Whenever we get to a sleeping quarter whether it is for a night or a multiple night stay, Ron is like a squirrel. He has this need to hide his belongings in every available drawer and closet he can find. If we were going to stay in one place for a while, I can see doing this too, but when it is a short layover, it is more work to me to unpack and repack once again. One thing that I have learned over the years is to check every possible nook and cranny before leaving a room, as he doesn’t always remember where he stored his winter’s supply of nuts.

Since we were not near or within walking distance of the city center, it seemed our choices for dinner were limited. Since I knew I could not taste a simple or complex blend of flavors, where we ate was of little significance to me. Brian suggested a castle that had been converted to a hotel and restaurant. He gave directions, but it was dark and as we head out we did not see anything that looked like a commercial area.

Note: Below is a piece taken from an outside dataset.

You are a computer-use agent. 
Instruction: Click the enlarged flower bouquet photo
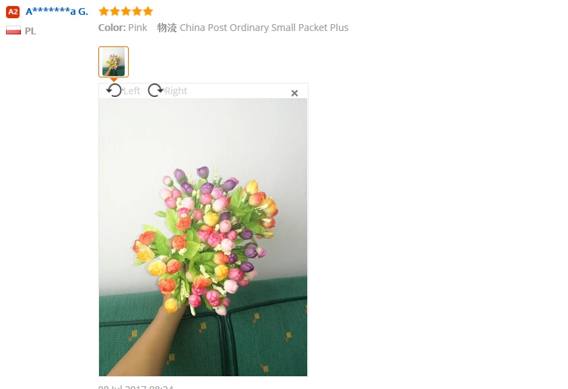tap(203, 237)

We turned around and tried a different direction. We allowed ourselves to be completely turned around and now just in search of nourishment of any kind. Any bright lights were signals of hope that there were businesses that served food in the area. We were drawn to the lights like moths, but were disappointed to find that many were gas stations and convenience stores. Finally, we ventured upon a poor soul sitting on a bench in the dark. He looked like he was East Indian. We asked him for directions to the hotel and restaurant and he gave us explicit directions. Where he led us was to the Punjabi Restaurant, run by a relative perhaps? Right next door was a fish and chips place where they did wrap the order in white butcher paper. I told Ron this was his chance to taste the authentic kind, since I could not taste anyway, I would not mind just eating the chips. It was a ‘take away’ only restaurant and he wanted a sit down dinner, so we had Indian.

Our order was one very spicy hot chicken dish and one moderately hot vegetable dish, hoping some of the flavors would filter through my buds. Both dishes smelled delicious. Nothing trickled through and nothing was more flavorful than the plain boiled rice, though with the hot spices, my tongue did tingle. This was starting to really bother me, but I realized that without a sense of taste, it takes less food to fill you up. After small samplings of both dishes, I was full and had no desire to continue eating since I could not appreciate the flavors anyway. Ron finished it off. The restaurant was empty when we had entered and there was only one single other diner when we left. We thought perhaps the gentleman that gave us the directions might have done so out of family preservation. The food was excellent…according to Ron. Just what I wanted to know.

Back at the B & B, we found the living room filled with people so we went to our room to read. By 11:00, Ron was already in the land of the unconscious having dreams that would elude him in the morning (he never remembers his dreams), while I was trying to ignore the noise that was coming from multiple directions. Noise was bombarding me from the living room next door, the traffic outside, and from Ron’s unsuccessful nasal and throat surgeries. Sleep was going to be elusive and so was my good nature come the morning. Less audible intrusions finally occurred close to one in the morning and I was able to entertain the thought of getting some sleep.